The language is notable for its insistence on the “a man and a woman” composition for strong families. I’ll get to the exclusion of same-sex couples in a second, but the way this thing is drafted, the support for everyone but married, heterosexual couples is really backhanded. I don’t know that this was the intent, but shoe-horning the man/woman language into the text changes the message for everyone else. If the language said, “we believe strong families are the foundation of society. We recognize families are diverse and support . . . ” that would be an indication that families, of whatever composition, are critical to society and we’re going to support them.

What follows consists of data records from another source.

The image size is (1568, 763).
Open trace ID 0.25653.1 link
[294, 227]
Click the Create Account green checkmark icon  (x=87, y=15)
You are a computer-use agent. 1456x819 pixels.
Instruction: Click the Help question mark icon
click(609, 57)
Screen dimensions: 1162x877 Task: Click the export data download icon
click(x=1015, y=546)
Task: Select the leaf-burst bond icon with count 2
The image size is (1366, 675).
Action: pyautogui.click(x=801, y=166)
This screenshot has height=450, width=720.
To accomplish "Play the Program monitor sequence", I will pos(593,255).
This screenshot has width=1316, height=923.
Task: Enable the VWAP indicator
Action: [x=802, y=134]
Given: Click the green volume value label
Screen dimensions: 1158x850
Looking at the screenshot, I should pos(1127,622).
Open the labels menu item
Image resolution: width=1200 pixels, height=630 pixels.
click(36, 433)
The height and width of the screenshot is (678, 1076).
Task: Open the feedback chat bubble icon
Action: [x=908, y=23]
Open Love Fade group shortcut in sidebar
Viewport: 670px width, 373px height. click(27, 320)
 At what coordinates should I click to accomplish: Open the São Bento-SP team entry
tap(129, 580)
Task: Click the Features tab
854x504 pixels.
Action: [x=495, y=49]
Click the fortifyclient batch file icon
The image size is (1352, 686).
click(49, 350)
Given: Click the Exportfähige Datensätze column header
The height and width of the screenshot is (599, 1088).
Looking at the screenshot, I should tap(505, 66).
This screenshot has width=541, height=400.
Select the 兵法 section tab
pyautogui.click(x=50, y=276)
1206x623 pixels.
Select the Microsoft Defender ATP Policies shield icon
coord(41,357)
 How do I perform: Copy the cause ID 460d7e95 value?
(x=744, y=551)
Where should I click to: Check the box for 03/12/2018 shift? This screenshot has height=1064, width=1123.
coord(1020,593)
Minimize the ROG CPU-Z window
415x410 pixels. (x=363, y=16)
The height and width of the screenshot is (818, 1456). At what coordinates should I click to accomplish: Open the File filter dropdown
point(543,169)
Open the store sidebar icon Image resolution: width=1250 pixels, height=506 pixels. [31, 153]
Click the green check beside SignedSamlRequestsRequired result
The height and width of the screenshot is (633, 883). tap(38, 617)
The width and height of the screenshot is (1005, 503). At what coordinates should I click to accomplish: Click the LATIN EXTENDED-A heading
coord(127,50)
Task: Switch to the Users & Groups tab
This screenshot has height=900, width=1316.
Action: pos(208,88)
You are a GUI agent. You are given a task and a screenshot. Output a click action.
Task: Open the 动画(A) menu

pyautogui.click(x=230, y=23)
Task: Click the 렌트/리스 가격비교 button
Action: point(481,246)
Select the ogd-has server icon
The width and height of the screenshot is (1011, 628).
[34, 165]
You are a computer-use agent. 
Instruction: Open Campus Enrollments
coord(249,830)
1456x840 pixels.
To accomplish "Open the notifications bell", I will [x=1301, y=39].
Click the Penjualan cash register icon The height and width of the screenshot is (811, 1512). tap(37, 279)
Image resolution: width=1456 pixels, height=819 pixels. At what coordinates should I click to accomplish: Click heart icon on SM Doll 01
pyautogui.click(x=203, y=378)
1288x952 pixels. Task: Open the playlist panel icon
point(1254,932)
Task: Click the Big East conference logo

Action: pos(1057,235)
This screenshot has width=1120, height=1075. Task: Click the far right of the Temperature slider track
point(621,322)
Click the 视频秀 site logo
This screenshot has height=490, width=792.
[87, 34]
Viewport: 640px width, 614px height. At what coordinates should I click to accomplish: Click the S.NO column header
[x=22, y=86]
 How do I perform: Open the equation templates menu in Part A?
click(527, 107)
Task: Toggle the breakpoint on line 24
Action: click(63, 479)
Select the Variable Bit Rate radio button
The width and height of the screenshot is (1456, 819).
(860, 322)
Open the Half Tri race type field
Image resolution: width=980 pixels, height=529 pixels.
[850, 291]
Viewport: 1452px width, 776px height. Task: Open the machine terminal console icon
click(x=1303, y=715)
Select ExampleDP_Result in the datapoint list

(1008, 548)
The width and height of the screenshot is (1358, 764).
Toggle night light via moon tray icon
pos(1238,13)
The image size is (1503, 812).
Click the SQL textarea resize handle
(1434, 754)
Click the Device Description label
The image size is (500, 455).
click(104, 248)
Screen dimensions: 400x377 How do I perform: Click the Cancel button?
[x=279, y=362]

As it is, the language says that families not centered upon a heterosexual, married couple are not foundational. They are incidental — at least by implication. Saying that marriages ought to be heterosexual is one thing (a thing with which I disagree), but saying that families composed of grandparents and guardians and whatnot are something other than foundational is fairly startling.
As for the idea of same-sex marriage, I was originally thinking of picking holes in the rationales for opposing same-sex marriage: their Biblical interpretation is rigid on this point where they re-interpret or ignore other parts of the Bible; their historical analysis ignores many times, places, and aspects of marriage in our past; the State’s interest in marriage is not the same as that of the Church; and so forth. But, that’s probably somewhat disingenuous of me. Whatever the merits of the arguments I could muster on those points, that’s ultimately not why I support same-sex marriage. I support it, pretty simply, because I have gay friends and family members. I grew up in a time when being gay was regarded as aberrant and immoral, and nobody I knew admitted to being gay. Fortunately, in my lifetime, being gay has more-and-more come to be regarded as more or less just another variable in the human condition. Some people are blonde, some people like beets, some people are gay, etc. We’re obviously not completely there yet and, because our culture has a lot of hang-ups about sex, it’s probably going to take awhile. But, at the end of the day, people who are gay are every bit as deserving of marital rights, duties, and societal support as people who are not gay. Extending them the legal recognition of marriage doesn’t hurt me and doesn’t weaken society. In fact, I believe it strengthens society. As such, I think the platform language adopted by the state GOP is misguided.